К этому-то флигелю и подъехали сотрудники газеты «Шершень ля фам». Выпрыгнув из экипажа, Александра устремилась к крыльцу и, взбежав по ступеням, энергично принялась крутить ручку звонка. Велев извозчику дожидаться, Гурко двинулся за племянницей. Он как раз успел взойти на крыльцо, когда дверь распахнулась, и на пороге показался худощавый мужчина с зачесанными назад пшеничными прядями. Он окинул тяжелым взглядом приплясывающую от нетерпения девушку, потрогал рыжеватые усы и нелюбезно осведомился:

– Вам кого, сударыня?

Выглянув из-за спины журналистки, главный редактор с воодушевлением проговорил:

– Михаил Александрович, дорогой вы мой, мы к вам.

Обладатель пшеничных усов недоверчиво дернул плечом и не двинулся с места. Врубель был известен как художник, творчество которого решительно никто не понимает. Когда к юбилею Лермонтова решено было издать подарочный двухтомник поэта с иллюстрациями «лучших художественных сил», только Врубель благодаря протекции Мамонтова был единственным художником, неизвестным публике. Впрочем, именно его работы вызвали шумиху в прессе – критики отмечали их «грубость, уродливость, карикатурность и нелепость». Именно тогда Михаилу Врубелю и представился случай в первый раз реализовать тему «Демона», который завладел им еще в Киеве и не отпускал до сих пор.

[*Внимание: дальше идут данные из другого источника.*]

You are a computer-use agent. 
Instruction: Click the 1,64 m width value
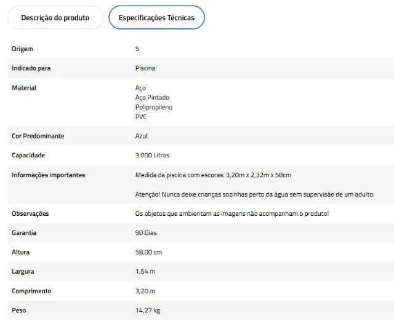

Александра рассматривала одиозного художника. Высок, худощав, с бледным надменным лицом и светлыми водянистыми глазами, которые смотрят на нее так, точно она – пустое место. Собирая материал для задуманной статьи о Савве Мамонтове, фельетонистка услышала историю о первом визите Врубеля в Абрамцево, куда его пристроили гувернером хозяйских сыновей. Будто бы, желая поразить гостя, радушный Савва Иванович провел художника в свой кабинет и распахнул полог, закрывавший от посторонних глаз главную гордость мамонтовского кабинета – скульптуру Христа в человеческий рост работы Антокольского – очень дорогую для хозяина вещь. Врубель взглянул и брезгливо произнес:

– Это не искусство!

И Репина припечатал, прямо в глаза заявив Илье Ефимовичу, что тот не умеет рисовать. Одним словом, не характер, а уксус. Пока Александра рассматривала строптивца, тот нелюбезно проговорил:

– А, это вы, господин главный редактор!

В голосе Врубеля послышались ироничные нотки, и он насмешливо осведомился:

– Как продвигается охота за сенсациями?

– Может быть, пустите к себе? – пригибаясь под тяжестью фотографического оборудования, взмолился издатель «Шершня».

– Может, и пущу, – хмуро проговорил хозяин флигеля. И, окинув взглядом Александру, заинтересованно уточнил: – Кто это с вами? Актриса?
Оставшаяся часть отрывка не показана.